_Direction_.
Retype the listing verbatim, from the line containing "Locate an element on the screen. The" through the line containing "(258, 2428).".

_Items_.
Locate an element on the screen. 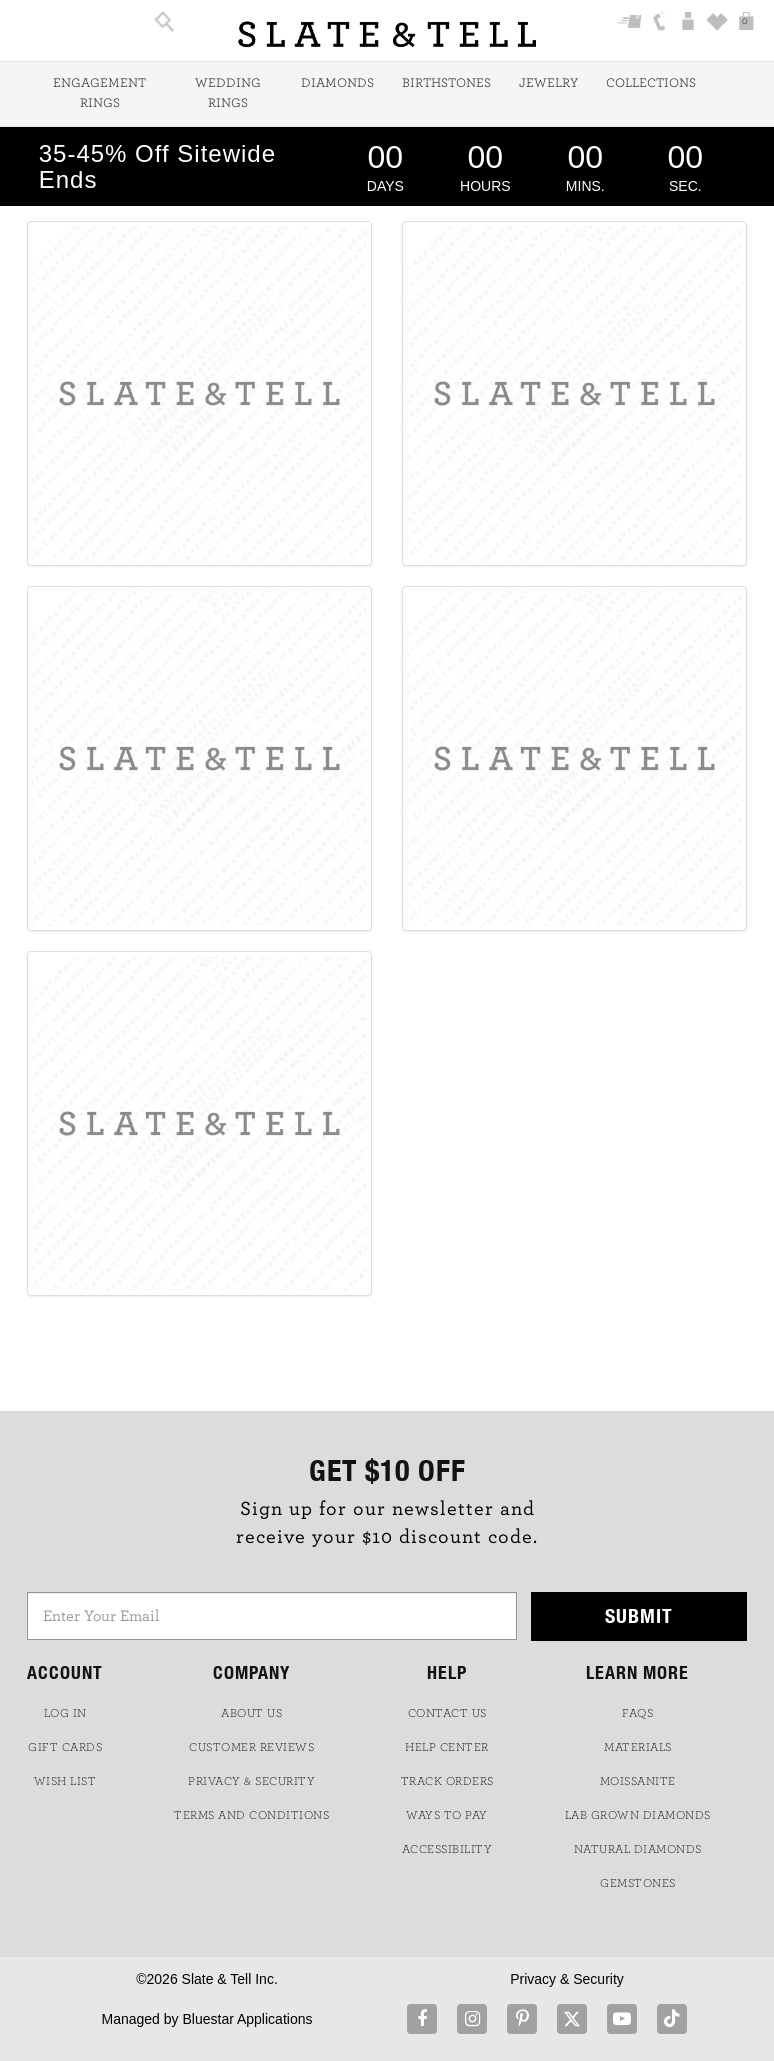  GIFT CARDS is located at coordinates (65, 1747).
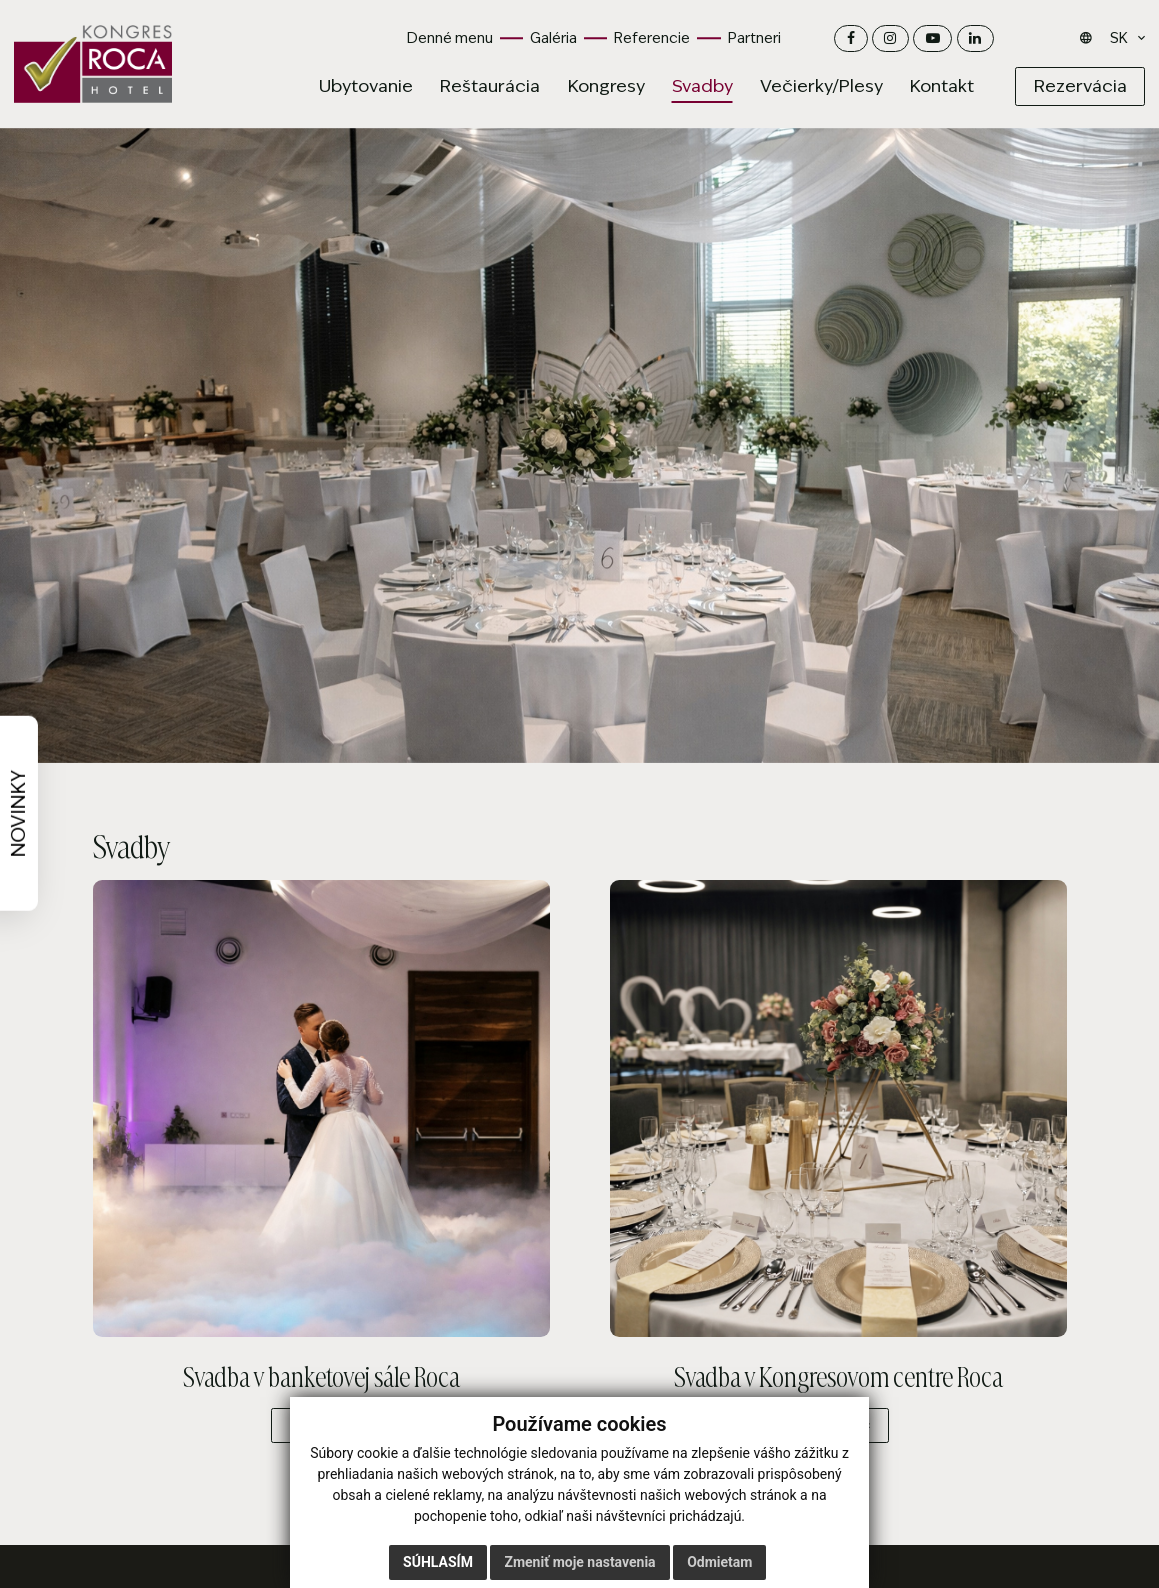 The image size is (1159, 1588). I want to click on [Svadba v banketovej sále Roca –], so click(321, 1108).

---

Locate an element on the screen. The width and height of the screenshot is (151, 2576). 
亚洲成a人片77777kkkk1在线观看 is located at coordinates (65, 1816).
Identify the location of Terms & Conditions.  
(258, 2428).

_Worked solution_.
Locate an element on the screen. The width and height of the screenshot is (151, 2576). 
亚洲成a人片77777kkkk1在线观看 is located at coordinates (65, 1816).
Identify the location of Terms & Conditions.  
(258, 2428).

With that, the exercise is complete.